Space Launch fleshed out a design for the system, but the Pentagon decided not to go on to the next phase. Now Space Adventures will be benefiting from that know-how instead.
"They are a strategic asset," Anderson said, "in that we feel much of the technology that they developed is both useful and applicable to commercial human spaceflight projects."
Anderson declined to discuss the terms of the transaction, other than to say that Space Launch will be a wholly owned subsidiary of privately held Space Adventures, with Jacob Lopata staying on as chief executive officer. In a news release, Lopata said he was looking forward to joining Space Adventures "to develop the technologies and business structures required to open the space frontier to all."
Anderson also declined to say whether Space Launch would be developing a suborbital or orbital craft for Space Adventures' use, but he acknowledged that "we clearly have plans to develop space tourism capabilities."
Space Adventures is already working with other companies to have a suborbital spaceship built in Russia, known as the Explorer, and to have spaceports built in the United Arab Emirates and Singapore. Just last week, a Russian news report indicated that the Explorer might not get off the ground until 2009 — somewhat later than initially expected.
Anderson pooh-poohed that report. "Don't believe everything read in Russia," he told me. "I kind of chuckled when I saw that."
He also said the Explorer project and the Space Launch acquisition "have nothing to do with each other." Anderson noted that, because of U.S. export requirements, it might make sense to have access to foreign-built rocket ships as well as domestic ones.
But he emphasized that Space Adventures itself would stay focused on the business of travel arrangements rather than spaceship development. "There are groupings of companies that may have related ownership and even related names, but there is a wall between their businesses," he explained.

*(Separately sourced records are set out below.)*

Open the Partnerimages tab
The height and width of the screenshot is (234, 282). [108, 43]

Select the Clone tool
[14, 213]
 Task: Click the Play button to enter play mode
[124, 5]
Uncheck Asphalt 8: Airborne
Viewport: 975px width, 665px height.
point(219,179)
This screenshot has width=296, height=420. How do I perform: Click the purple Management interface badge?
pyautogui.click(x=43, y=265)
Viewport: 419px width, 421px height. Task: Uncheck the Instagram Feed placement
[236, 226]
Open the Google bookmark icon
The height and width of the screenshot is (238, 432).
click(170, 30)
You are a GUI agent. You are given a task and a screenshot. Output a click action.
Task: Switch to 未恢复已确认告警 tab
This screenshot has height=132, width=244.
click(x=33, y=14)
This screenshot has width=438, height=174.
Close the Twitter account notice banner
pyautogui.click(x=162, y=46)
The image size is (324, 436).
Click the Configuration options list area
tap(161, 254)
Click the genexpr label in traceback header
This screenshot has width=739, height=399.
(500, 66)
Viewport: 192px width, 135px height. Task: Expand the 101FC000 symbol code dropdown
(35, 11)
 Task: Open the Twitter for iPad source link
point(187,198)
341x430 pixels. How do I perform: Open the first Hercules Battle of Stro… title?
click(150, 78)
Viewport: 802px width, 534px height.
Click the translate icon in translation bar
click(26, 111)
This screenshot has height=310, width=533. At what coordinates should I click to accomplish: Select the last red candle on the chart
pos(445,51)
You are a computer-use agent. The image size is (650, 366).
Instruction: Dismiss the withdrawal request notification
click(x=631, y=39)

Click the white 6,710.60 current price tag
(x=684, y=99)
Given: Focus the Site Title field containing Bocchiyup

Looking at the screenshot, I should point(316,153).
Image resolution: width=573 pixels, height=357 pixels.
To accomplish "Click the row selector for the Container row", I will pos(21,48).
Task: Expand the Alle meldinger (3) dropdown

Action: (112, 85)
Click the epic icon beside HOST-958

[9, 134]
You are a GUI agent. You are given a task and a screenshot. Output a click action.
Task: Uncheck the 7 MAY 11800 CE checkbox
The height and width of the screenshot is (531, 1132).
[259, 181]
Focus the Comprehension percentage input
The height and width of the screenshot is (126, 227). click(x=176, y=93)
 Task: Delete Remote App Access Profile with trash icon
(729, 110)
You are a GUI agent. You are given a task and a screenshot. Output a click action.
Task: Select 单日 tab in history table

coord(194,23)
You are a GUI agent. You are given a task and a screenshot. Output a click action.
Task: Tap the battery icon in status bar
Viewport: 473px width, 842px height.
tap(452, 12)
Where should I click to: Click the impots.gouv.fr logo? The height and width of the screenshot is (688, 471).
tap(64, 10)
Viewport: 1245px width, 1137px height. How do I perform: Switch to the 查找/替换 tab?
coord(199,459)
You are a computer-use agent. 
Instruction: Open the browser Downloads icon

That stance may be important as the suborbital spaceflight market develops, because Space Adventures has forged deals with a variety of other spaceship builders to broker seats on future flights. Hypothetically, it might be awkward if Spaceship Company X came to see Space Adventures as a rival as well as a customer.
In other Space Adventures news:
- Anderson acknowledged that although the financing is in place for spaceport development in the United Arab Emirates, the Spaceport Singapore project is still not fully funded. However, he said, "the project is going very well, and I think it will be funded in a number of months."
- The company announced today that Japanese entrepreneur Daisuke Enomoto, a client who is due to fly to the international space station in September, successfully completed a round of Black Sea survival training.